## Activity
The output should be the listing below, limited to the lines from the one with "Click the warning triangle sidebar icon" through the one with "Viewport: 1453px width, 840px height.", exact and without pictures.
━━ The data ━━
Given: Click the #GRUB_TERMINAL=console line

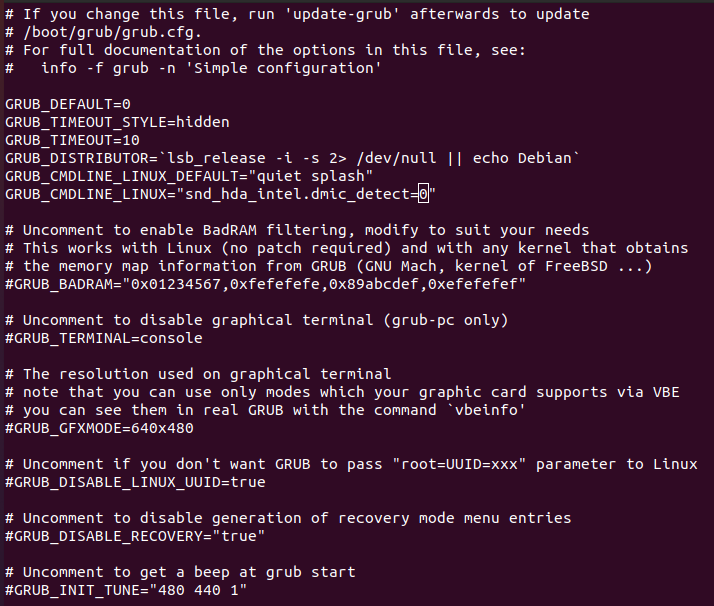Looking at the screenshot, I should [104, 338].
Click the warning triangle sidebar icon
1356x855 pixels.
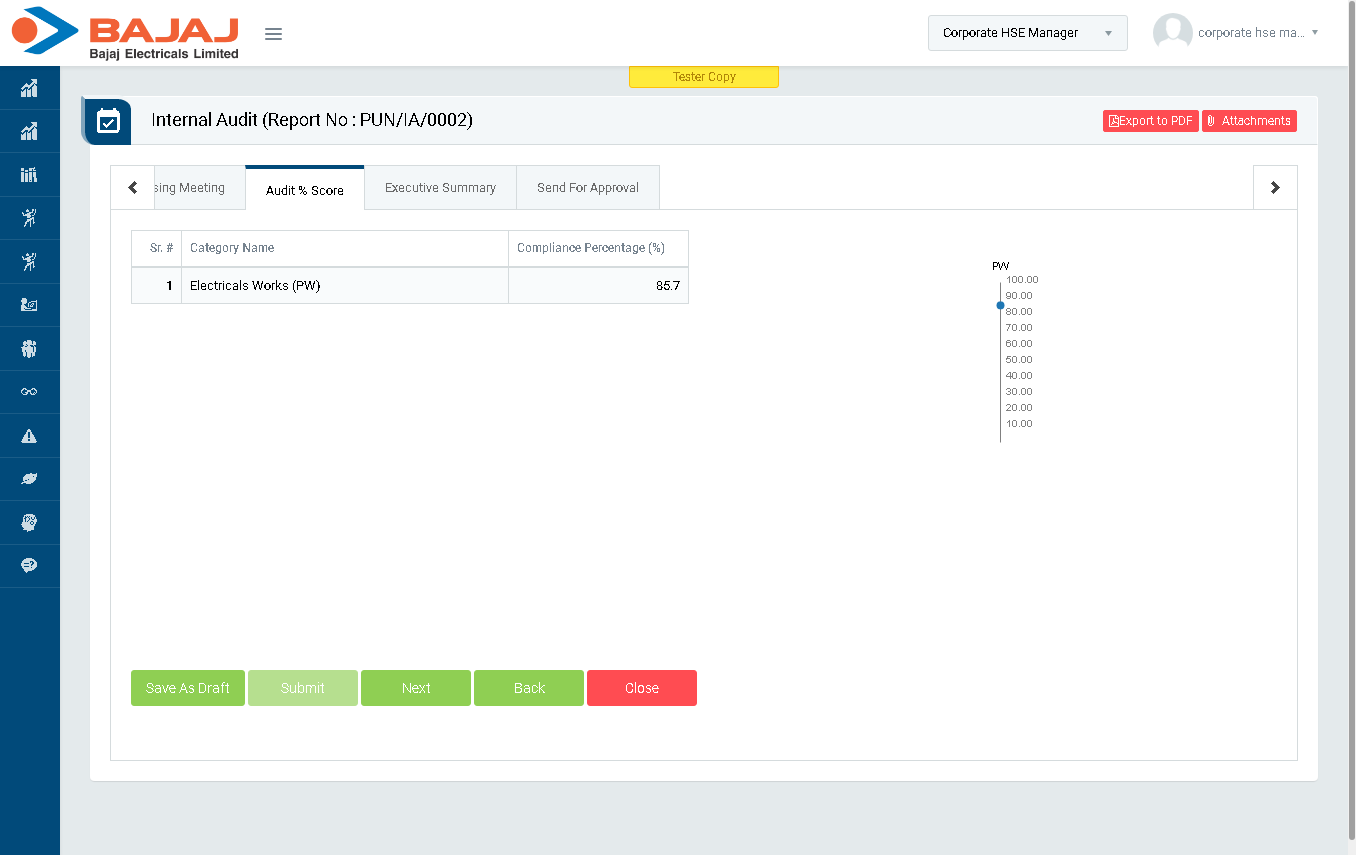click(29, 436)
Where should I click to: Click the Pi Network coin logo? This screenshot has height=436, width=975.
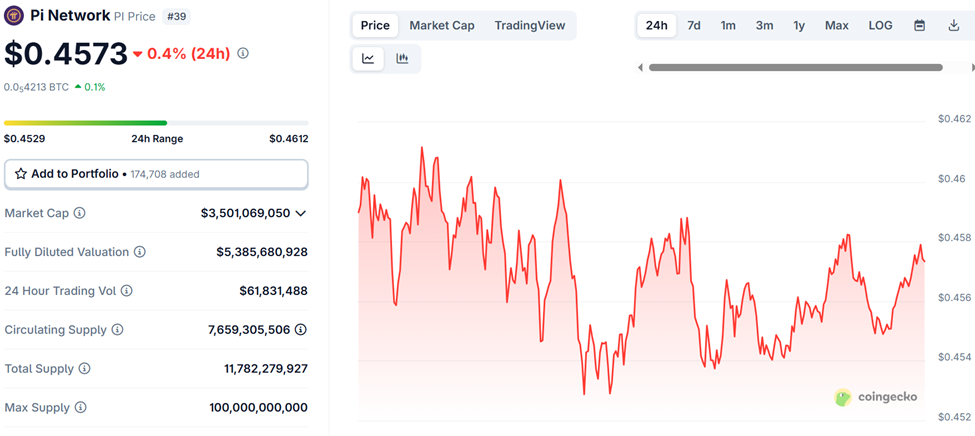tap(14, 16)
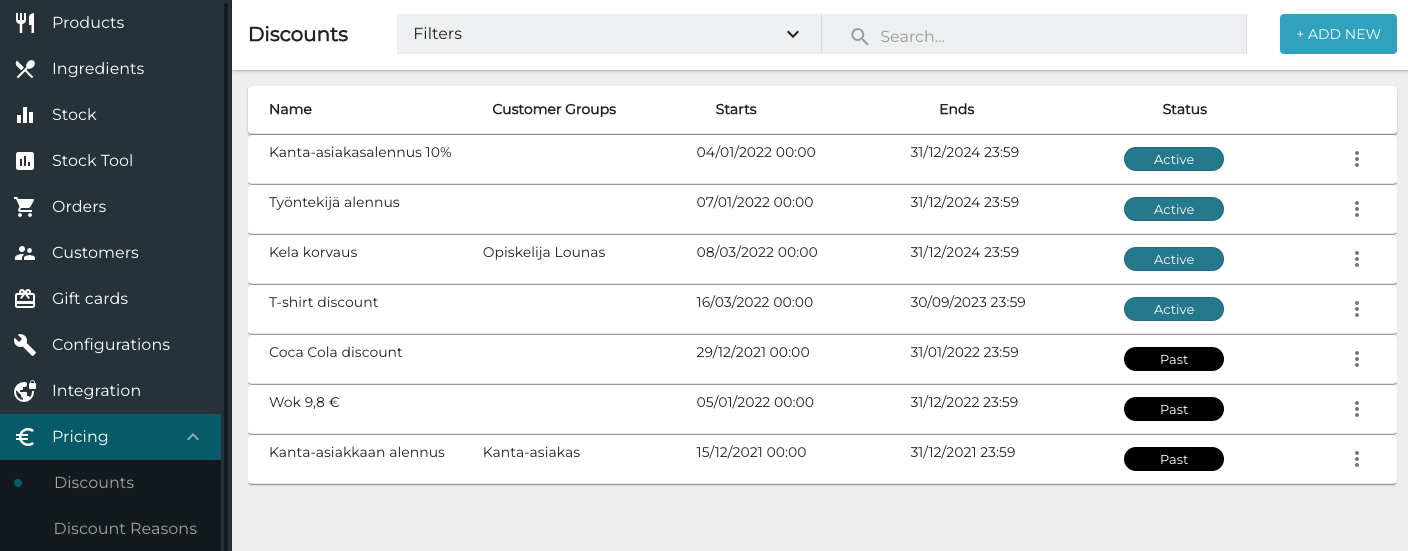Viewport: 1408px width, 551px height.
Task: Click the Products fork and knife icon
Action: point(25,23)

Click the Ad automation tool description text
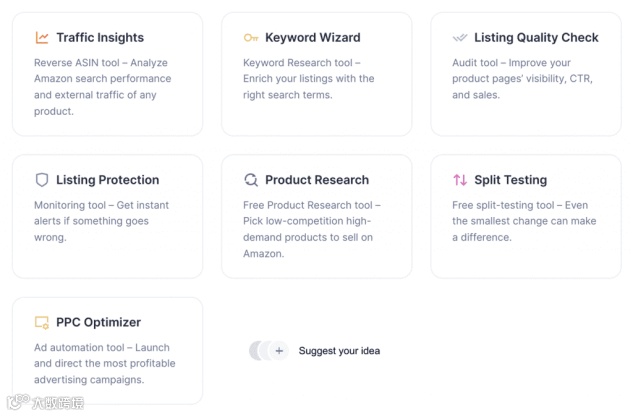click(105, 363)
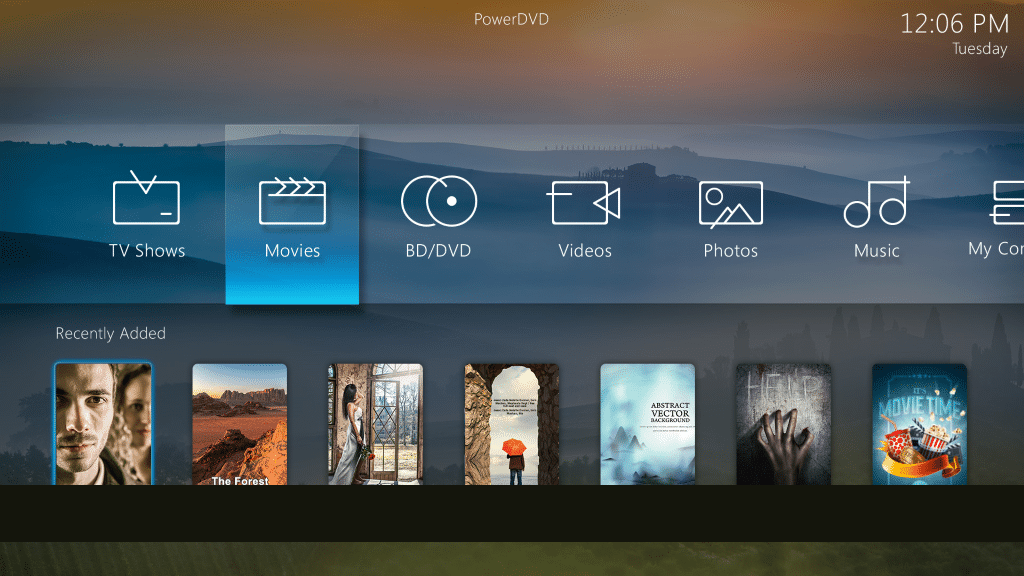The width and height of the screenshot is (1024, 576).
Task: Select the Music notes icon
Action: [876, 203]
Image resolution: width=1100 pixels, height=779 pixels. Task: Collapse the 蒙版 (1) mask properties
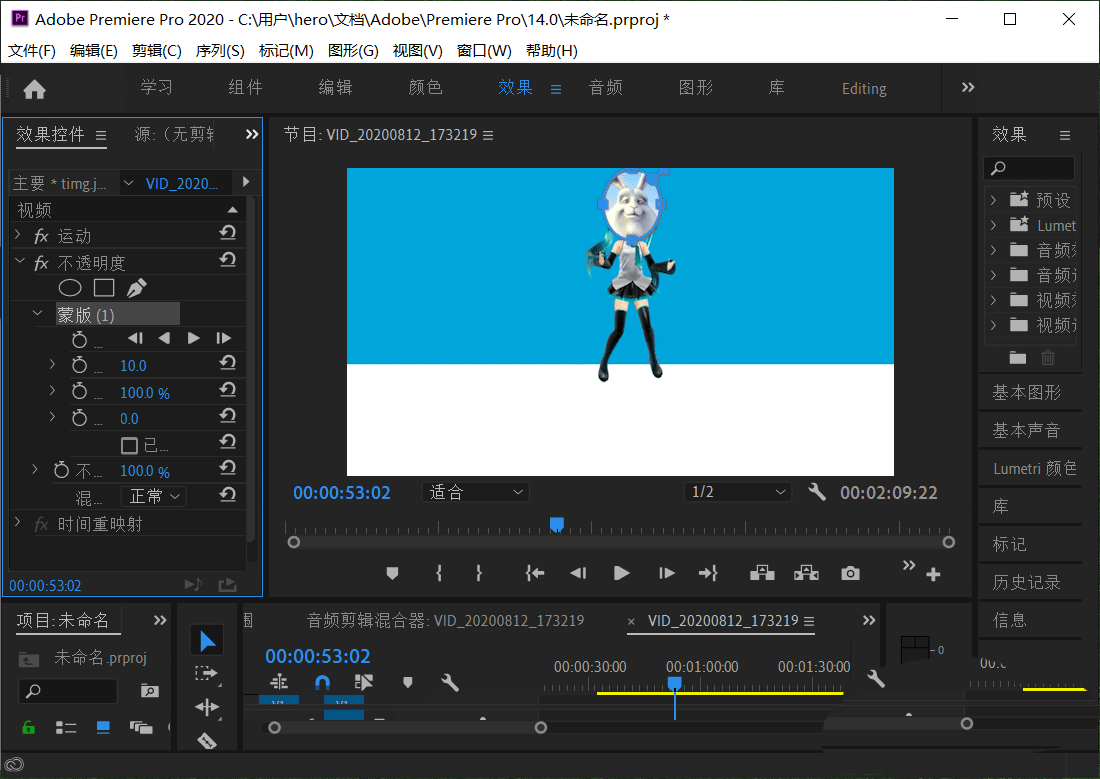[x=37, y=313]
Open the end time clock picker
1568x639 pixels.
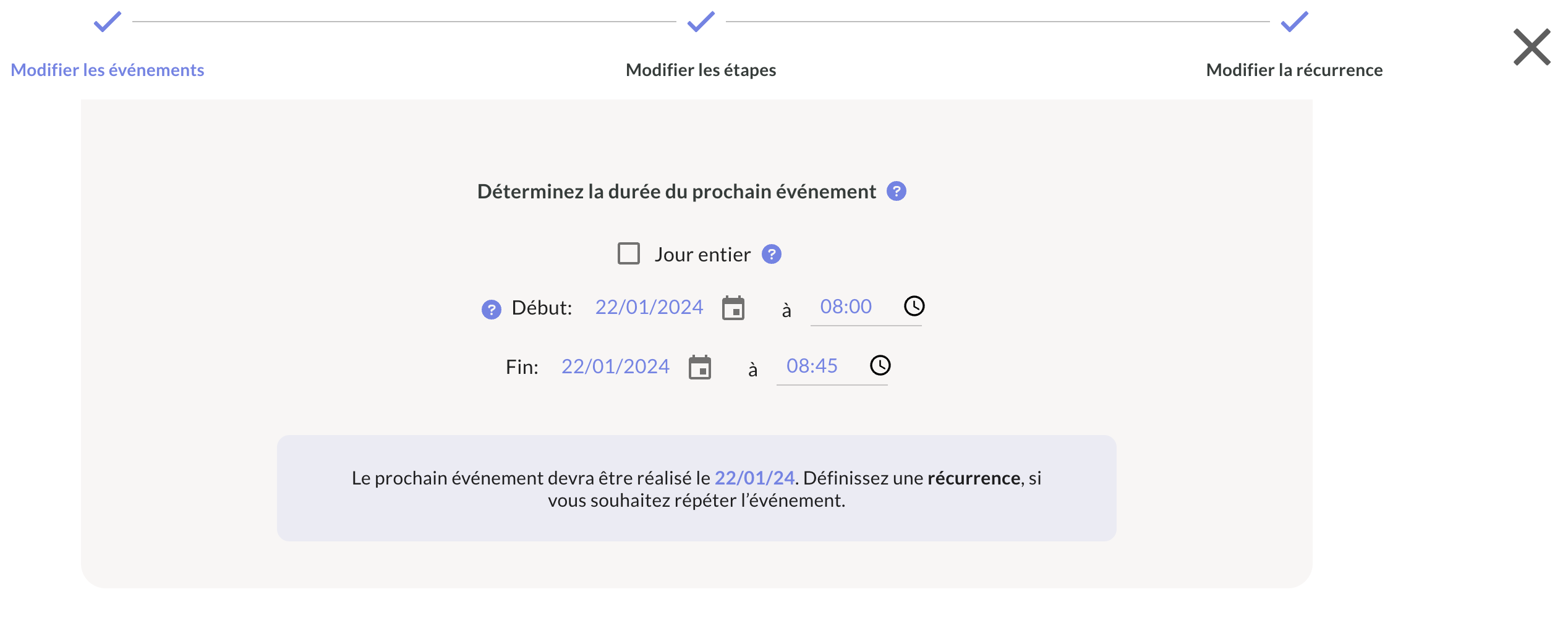click(880, 365)
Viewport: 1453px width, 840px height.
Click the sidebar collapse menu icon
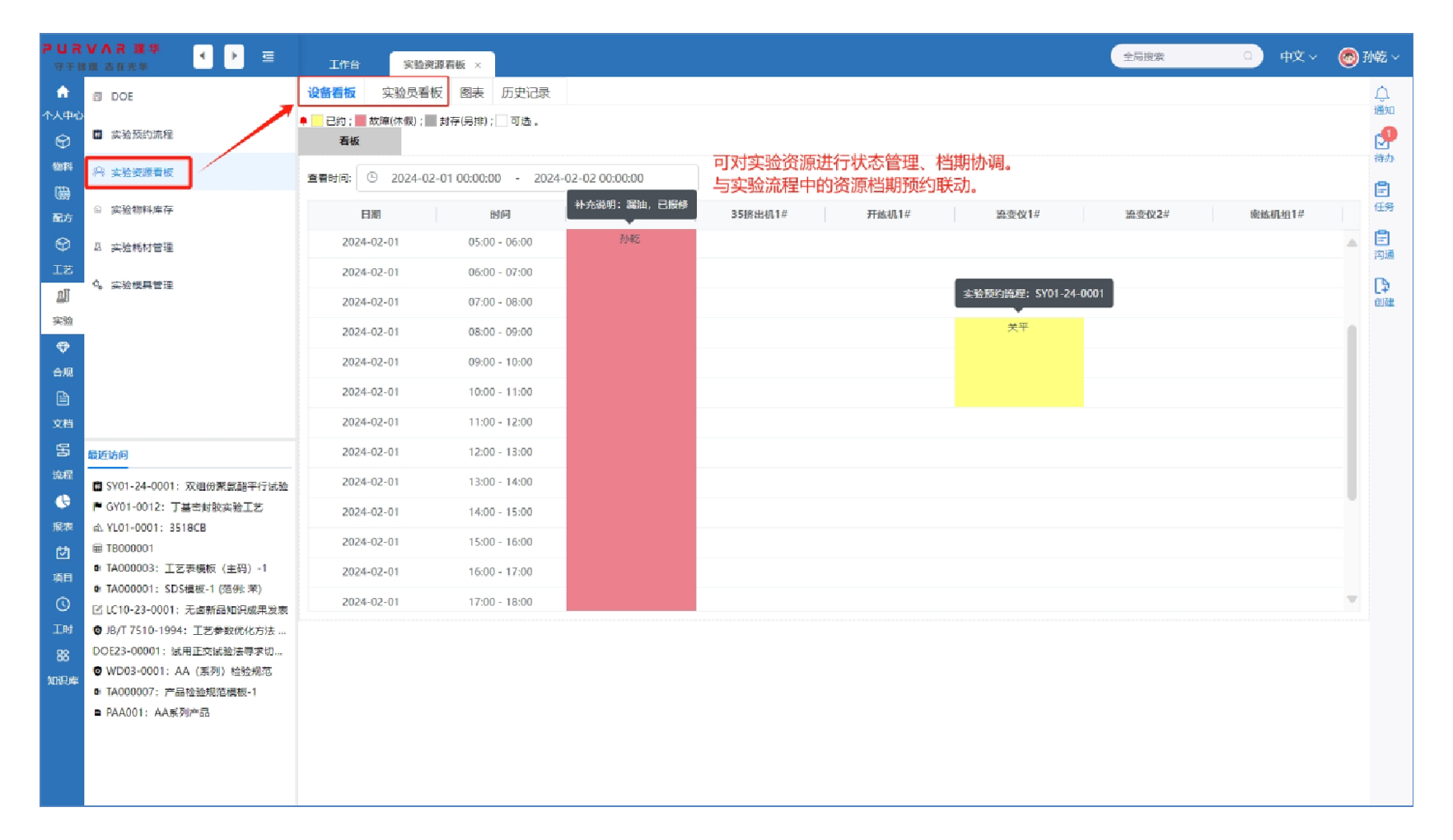(269, 56)

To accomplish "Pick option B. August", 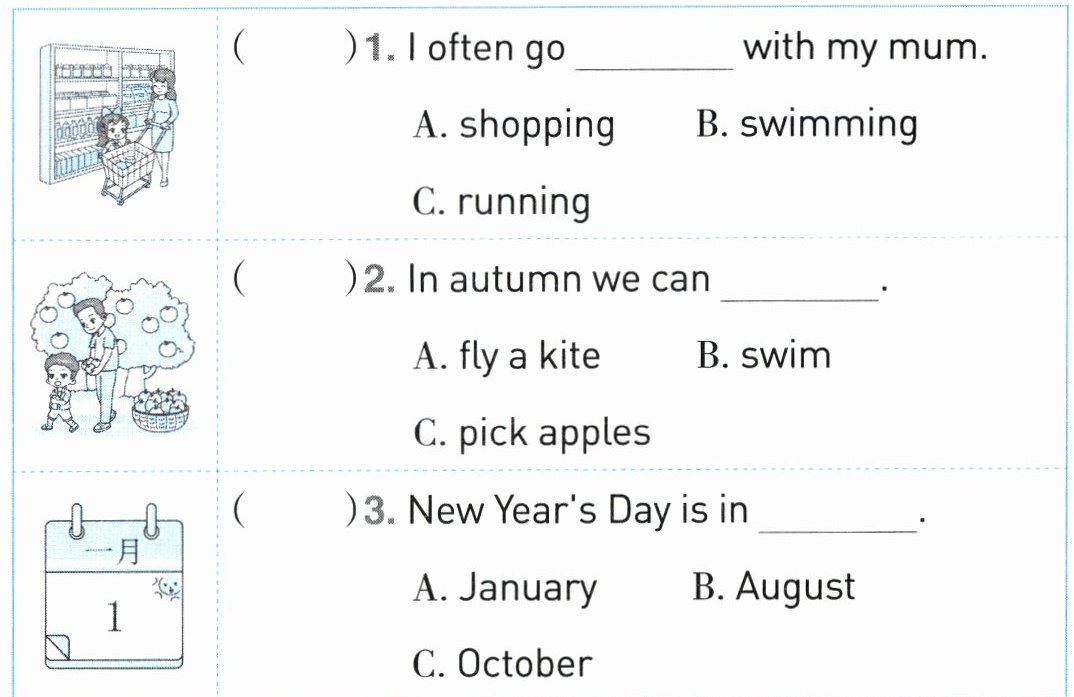I will pos(773,587).
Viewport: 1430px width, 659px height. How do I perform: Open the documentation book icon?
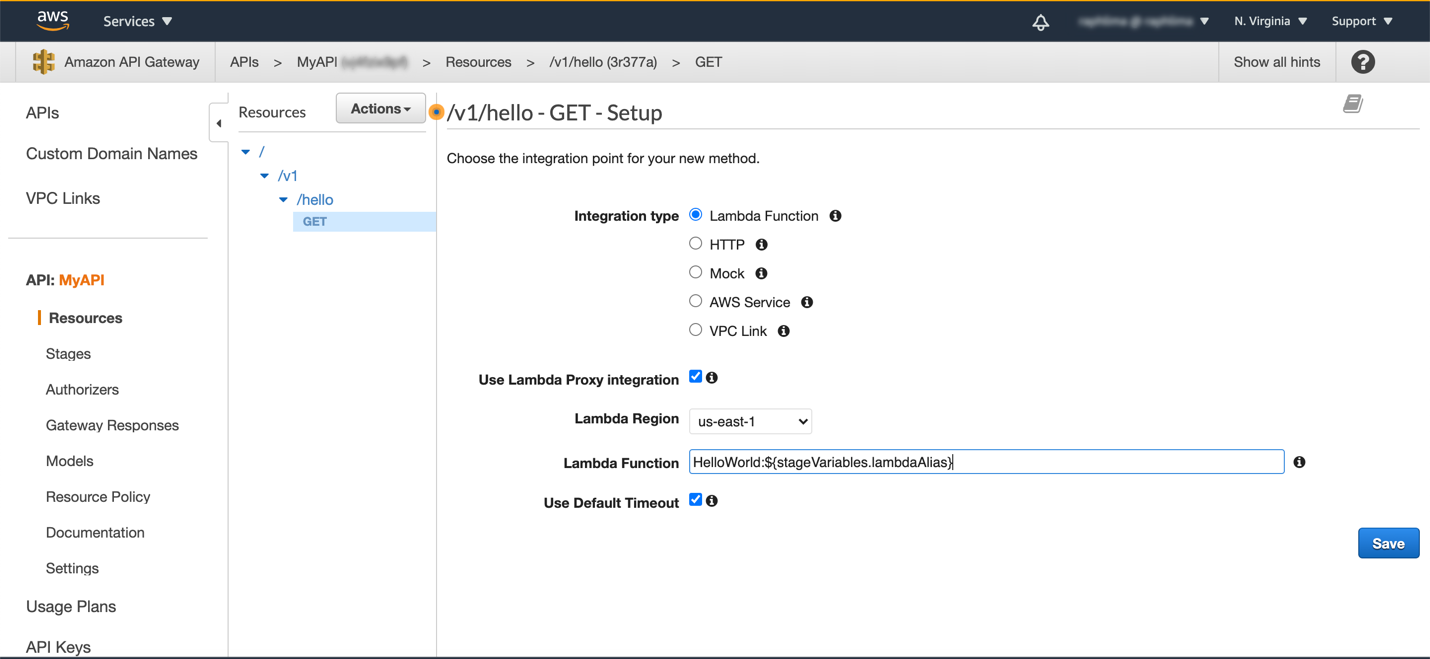[1352, 104]
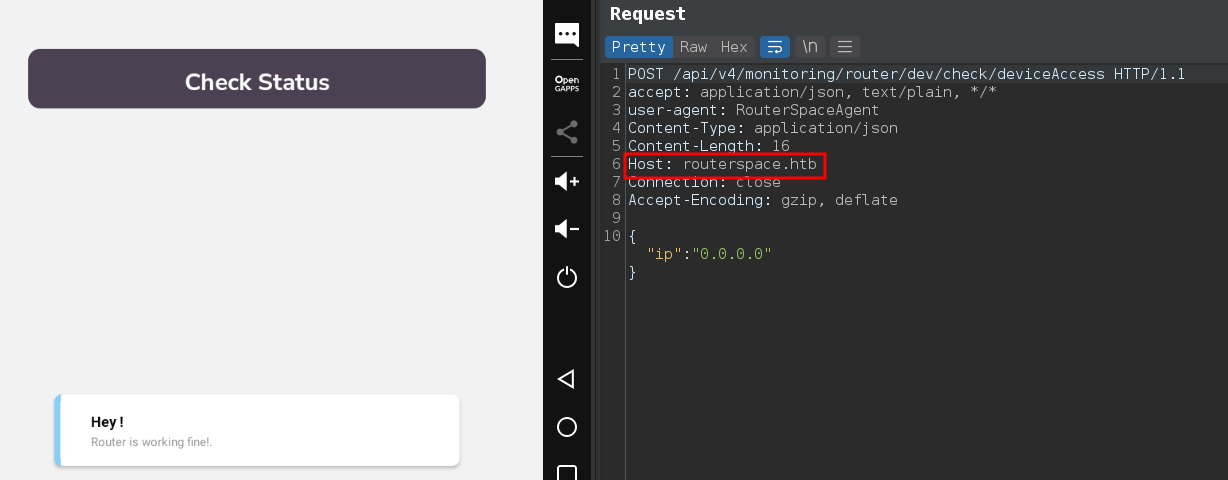Switch to the Raw view tab
1228x480 pixels.
(x=693, y=47)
━━━
## Result below
Click the warning triangle sidebar icon
1356x855 pixels.
click(29, 436)
Where should I click to: Click the Pi Network coin logo? This screenshot has height=436, width=975.
tap(14, 16)
Viewport: 1408px width, 551px height.
Task: Click the Products fork and knife icon
Action: point(25,23)

Click the Ad automation tool description text
click(105, 363)
The width and height of the screenshot is (1024, 576).
Task: Select the Music notes icon
Action: [876, 203]
Image resolution: width=1100 pixels, height=779 pixels. Task: Collapse the 蒙版 (1) mask properties
[x=37, y=313]
Open the end time clock picker
1568x639 pixels.
click(880, 365)
Viewport: 1453px width, 840px height.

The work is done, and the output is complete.